Tue, Mar 17, 2009 - Page 4 News List

COMMUNITY COMPASS: Spring Bazaar raises funds for community center

EXPATS UNITE About half of 34 booths were manned by foreigners, offering a wide variety of jewelry and crafts

By Jenny W. hsu  /  STAFF REPORTER


More than 200 people visited the Community Services Center’s annual Spring Bazaar at the Howard Plaza last Tuesday.

The hotel’s lobby was transformed into a bustling marketplace for the fundraiser, with booths selling homemade trinkets and treasures from afar.

Paula Chen, who came up with the idea for the event, said the bazaar was an opportunity for expatriates to have fun and help raise money for the center.

About half of the 34 booths were manned by expatriates, eager to showcase their products, ranging from jewelry and other handicrafts to clothes and gemstones.

Michele Tang, a Singaporean who grew up in the US and has lived in Taiwan for seven years, set up a booth featuring handmade essentials for children and mothers, including nursing aprons, kids’ clothing and other products.

“I get most of my inspiration from my seven-year-old son,” Tang said.


Tine Jensen, from Denmark, who creates a variety of sewn handicrafts, set up a table with small tote bags, pouches and wallets, all hand-stitched and made with fabrics she finds in Taiwan.

At the other corner of the bazaar was Marie-Louise Ekberg from Sweden, who also uses local materials for her jewelry.

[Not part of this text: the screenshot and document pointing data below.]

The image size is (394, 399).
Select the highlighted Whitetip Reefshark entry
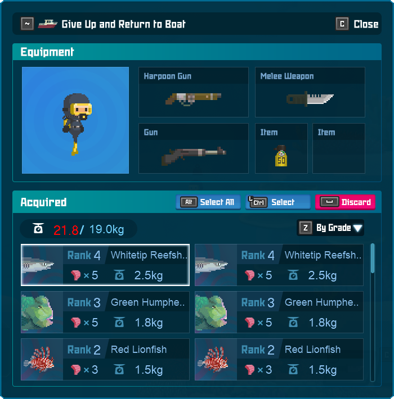point(105,265)
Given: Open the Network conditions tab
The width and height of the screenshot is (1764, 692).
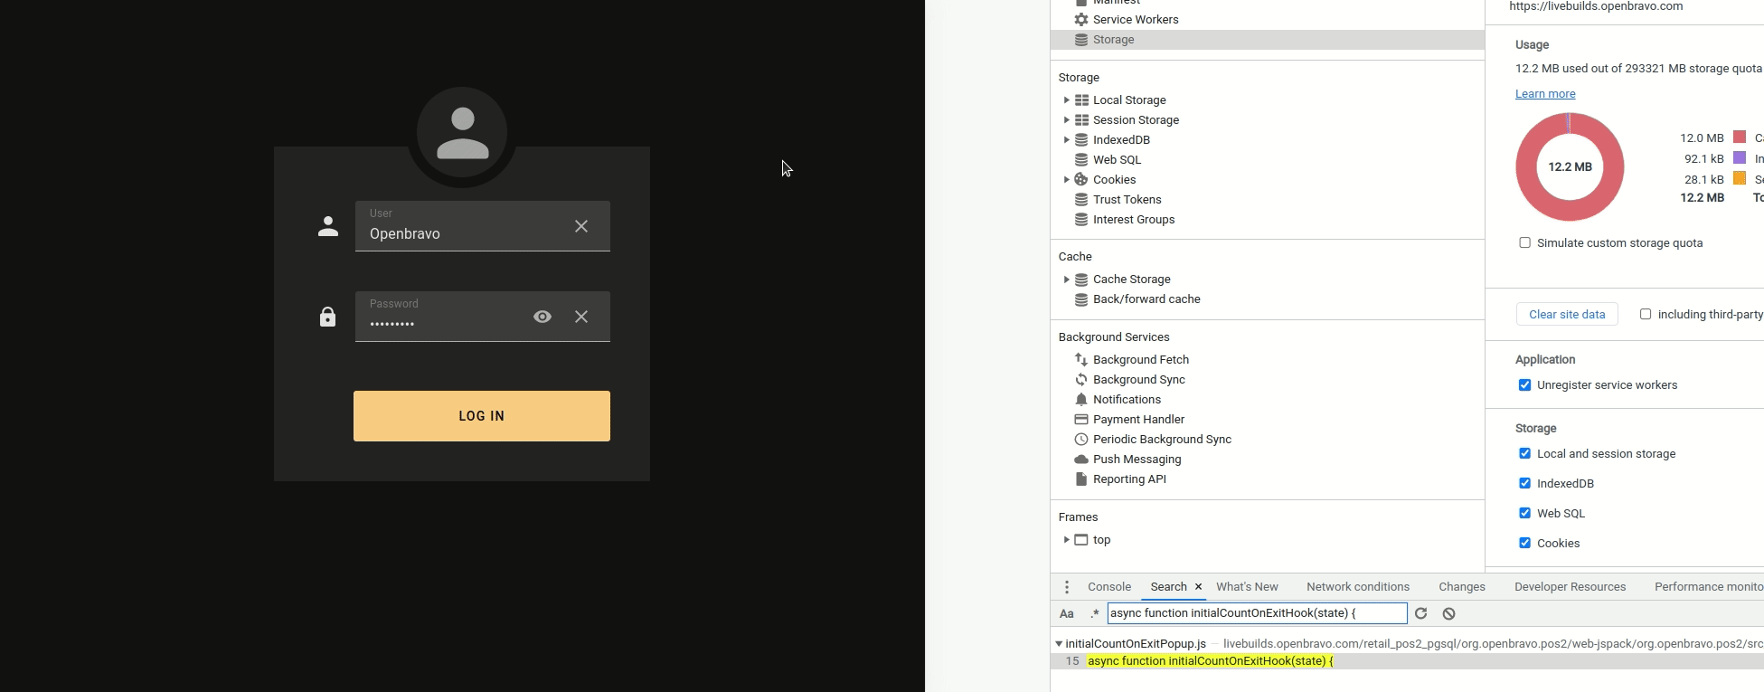Looking at the screenshot, I should 1357,587.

Ekberg started her own business, Formosa Smycken, using the Swedish word for jewelry.

She included the word Formosa in the company name because “this is where I buy all my beads and there is where I started my business,” she said.

Other booths included overseas products from businesses owned by expatriates or items expatriates had picked up during their travels.

The Spring Bazaar is one of the few fundraising events organized by the center, Chen said. It doesn’t pull in much money for the center’s operations, however, because most of the profits from ticket sales go to the hotel and food for the event, she said.


The center’s biggest fundraiser is its annual charity dinner and auction every September, she said. Last year, the auction brought in more than NT$2.3 million (US$67,000).

The center is a non-profit organization whose goal is to provide counseling and other forms of support for the foreign community.

A list of upcoming activities and events, along with information about counseling services can be found at the center’s Web site, www.community.com.tw.